I returned to Mr. Filmore’s office to leave a note with him for Parsons, and he told me all about K. The fellow is a thorough scamp and all his faults are aggravated by his smooth and oily hypocrisy. It is true he has a family here, as I mentioned yesterday, and that he maintains them in a show of comfort and respectability; but his wife is a broken-hearted, dispirited creature, whom he married at the muzzle of a frantic father’s gun. He drags her to church to keep up appearances; but that is all the respect or civility he shows her. When he was rich here, he kept a blonde angel of the demi-monde in swell style, with her carriage and all that, while his wife was left to stump around on foot, with an occasional excursion in company with the hired girl and the baby on the street-cars of a Sunday afternoon. Filmore says the wretch has ruined four or five poor girls in succession, who came to work in his office, and started them out on a sea of sin.
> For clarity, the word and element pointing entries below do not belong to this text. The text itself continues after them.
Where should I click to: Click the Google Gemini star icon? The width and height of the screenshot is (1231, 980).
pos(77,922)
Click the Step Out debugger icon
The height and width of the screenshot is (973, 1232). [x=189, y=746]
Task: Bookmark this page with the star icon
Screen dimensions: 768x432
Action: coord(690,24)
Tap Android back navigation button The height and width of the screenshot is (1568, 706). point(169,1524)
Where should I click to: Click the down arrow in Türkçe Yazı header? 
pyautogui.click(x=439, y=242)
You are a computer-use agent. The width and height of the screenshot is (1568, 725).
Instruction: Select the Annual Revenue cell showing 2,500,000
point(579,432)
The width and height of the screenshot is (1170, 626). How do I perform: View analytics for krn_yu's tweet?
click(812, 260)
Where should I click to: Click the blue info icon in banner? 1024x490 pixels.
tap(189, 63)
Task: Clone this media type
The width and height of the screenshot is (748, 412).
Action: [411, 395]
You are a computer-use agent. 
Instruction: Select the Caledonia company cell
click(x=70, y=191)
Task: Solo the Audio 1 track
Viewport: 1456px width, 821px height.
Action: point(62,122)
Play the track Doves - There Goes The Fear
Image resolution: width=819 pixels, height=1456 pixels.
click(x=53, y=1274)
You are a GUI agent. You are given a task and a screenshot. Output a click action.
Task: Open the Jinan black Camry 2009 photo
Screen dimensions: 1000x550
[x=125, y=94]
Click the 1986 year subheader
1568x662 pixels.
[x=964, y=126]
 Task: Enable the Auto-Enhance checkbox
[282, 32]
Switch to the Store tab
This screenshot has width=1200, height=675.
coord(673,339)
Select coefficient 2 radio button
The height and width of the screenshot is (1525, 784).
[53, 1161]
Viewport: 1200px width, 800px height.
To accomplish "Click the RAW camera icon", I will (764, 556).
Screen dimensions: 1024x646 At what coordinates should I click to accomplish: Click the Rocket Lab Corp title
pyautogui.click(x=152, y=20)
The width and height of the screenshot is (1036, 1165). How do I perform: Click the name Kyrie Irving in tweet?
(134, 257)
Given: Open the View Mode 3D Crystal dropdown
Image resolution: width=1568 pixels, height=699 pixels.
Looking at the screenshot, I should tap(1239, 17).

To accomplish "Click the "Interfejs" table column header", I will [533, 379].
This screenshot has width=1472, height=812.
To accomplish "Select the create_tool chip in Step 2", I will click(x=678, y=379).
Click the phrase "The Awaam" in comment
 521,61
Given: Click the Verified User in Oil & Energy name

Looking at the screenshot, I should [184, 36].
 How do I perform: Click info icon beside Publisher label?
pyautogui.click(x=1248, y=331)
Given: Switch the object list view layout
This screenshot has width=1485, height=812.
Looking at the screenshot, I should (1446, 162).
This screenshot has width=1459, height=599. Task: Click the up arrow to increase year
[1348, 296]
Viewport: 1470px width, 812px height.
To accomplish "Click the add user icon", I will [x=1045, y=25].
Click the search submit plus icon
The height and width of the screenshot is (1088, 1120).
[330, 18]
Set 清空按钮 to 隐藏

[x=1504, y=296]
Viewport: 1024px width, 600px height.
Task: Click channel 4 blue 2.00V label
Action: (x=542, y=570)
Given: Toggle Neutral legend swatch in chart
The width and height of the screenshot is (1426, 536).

I hope Parsons has gone to Colorado, so that he may know just where his daughter is. I intended to give him my opinion of the matter very plainly, if I had found him.

You must keep a kindly eye on the poor child, Cy, and help her if you can. Roast that scoundrel and show up his rotten record and his swindling scheme, if he gives you half a chance to open on him. Jump him anyway, and don’t wait for a special provocation.

Filmore’s address—Stanley R. Filmore—is room 199 Marine Building, Chicago, and he will willingly supply you with facts enough from the man’s nefarious record to drive him out of Colorado with his swindling mining schemes. It ought to be done—of course only if the mine is a fake—for that sort of scamps and swindlers are the ones who are bringing mining propositions into disrepute in the East and making it almost impossible to raise money for legitimate enterprises. But I must close. Can you read this wild scrawl?

Yours,
Fitz-Mac.

VII.

Creede, Colo., April 13, ’93.

Dear Fitz:—Your letter of the 9th, in which you hasten to undo what you did for Ketchum in the preceding letter, if it had no other purpose, was unnecessary. You can never make me believe that a man who eats mashed potatoes with a knife, dips his soup toward him and lets his trousers trail in the mud, has been brought up in respectable society. If anything more was needed to convince me that Ketchum was a shark, it was supplied by him when he told Wygant that he regarded “advertising as unprofessional and unnecessary.” The newspapers, he said, did more harm than good. Now, when you hear a man talk that way, you can gamble that he is working the shells and that his game won’t stand airing.

In speaking of the embarrassment of becoming very poor after having been very rich, you amuse me, by praying to be delivered from that awful condition. Rest easy, my good fellow. If you follow your chosen path, that of mixing literature with mining, you will doubtless be independently poor the balance of your days.

Well, Miss Parsons is here. She is boarding at the Albany. The Albany is all right. It is the best place in the gulch; but, of course, you never know who is going to occupy the next seat. Last night, at dinner, the Rev. Tom Uzzell, the city editor and Soapy sat at one table; a murderer, a gambler, a hand-painted skirt-dancer and a Catholic priest held another, while Miss Parsons, Billy Woods, the prize-fighter, English Harry and I, ate wild duck at a large table near the stove. I introduced Harry, who is an estimable young man, belonging to one of the best families in Denver, with the hope that Miss Parsons might have an opportunity to see the difference between a real gentleman and that social leper, Ketchum. After dinner I told Harry that I wanted him to make love to Miss Parsons.